The attack happened just hours after the funeral service for Iranian commander Qasem Soleimani, who was killed by a US drone strike on Friday.
Iranian state television said the attack was a direct retaliation for the killing of Soleimani.
As concerns rise that the conflict between the US and Iran could escalate further, experts discussed the potential oil price ramifications in the latest episode of AB Live, from sister publication Arabian Business.
Edward Bell, director of commodities research at Emirates NBD, said that the oil price spiked directly in reaction to the ‘geopolitical situation in the Middle East’.
“However, unlike the direct drone attack on Aramco’s facilities in September, there hasn’t so far been any change to the region’s physical oil infrastructure – the [Soleimani killing] was not an attack on tanks or pipelines.
“So the oil price jump is really more a reflection of anxiety in the market more than pricing in physical disruption to barrels,” Bell told AB Live TV.
“Right now, it’s more of a perception issue. There is no impact currently in production capacity,” he said.

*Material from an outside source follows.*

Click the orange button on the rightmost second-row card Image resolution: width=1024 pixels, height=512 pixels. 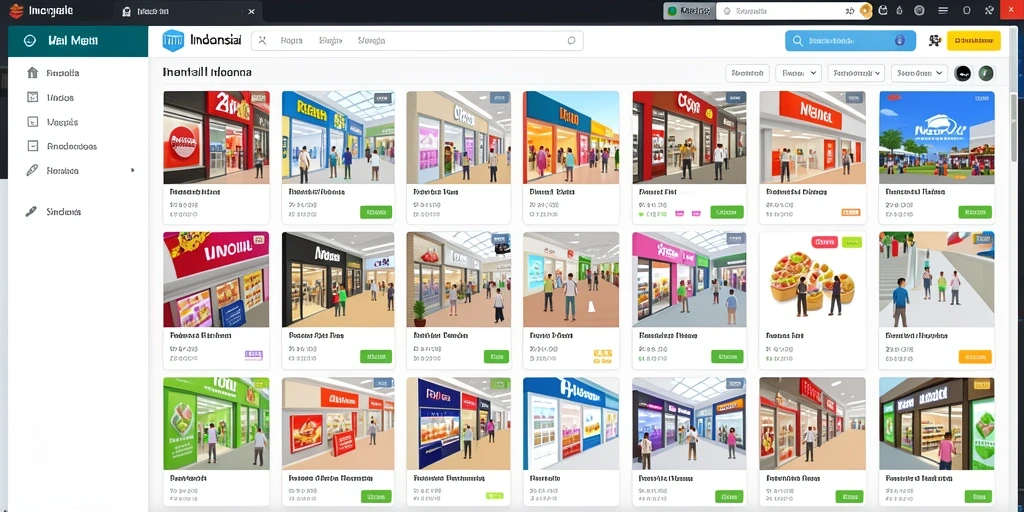coord(975,357)
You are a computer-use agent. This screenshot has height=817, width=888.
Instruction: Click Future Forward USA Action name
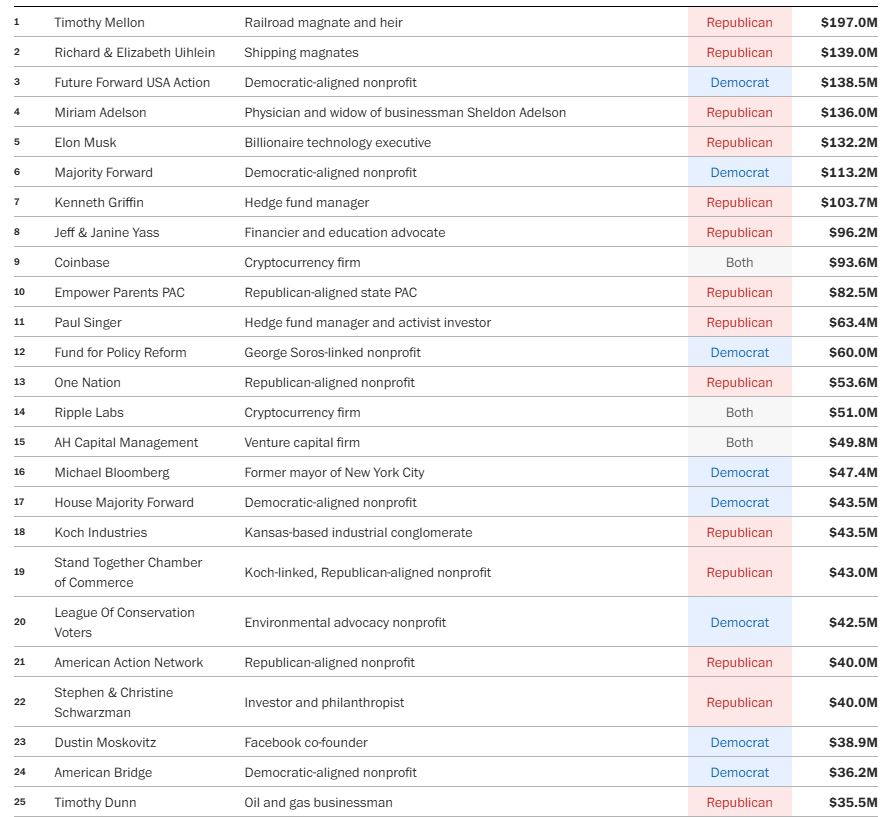tap(132, 82)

According to Bell, once global investors become accustomed to “new levels” of geo tension, the market will return to “looking at fundamentals”.
“We think 2020 is actually going to be a little soft for oil. We see a decline in the price in 2020,” he said.
Ranjith Raja, head of MENA Oil & Shipping Research, Refinitiv, told AB Live TV that any price spikes based on ‘perception’ are usually short-lived.
“The oil price shot beyond $100 a barrel on Sunday [following Soleimani’s death] but it’s been going down since then. The spikes are short lived. There is nothing that has changed in the fundamentals on the supply or demand side that warrants any immediate reaction in terms of the price points for these markets,” Raja said.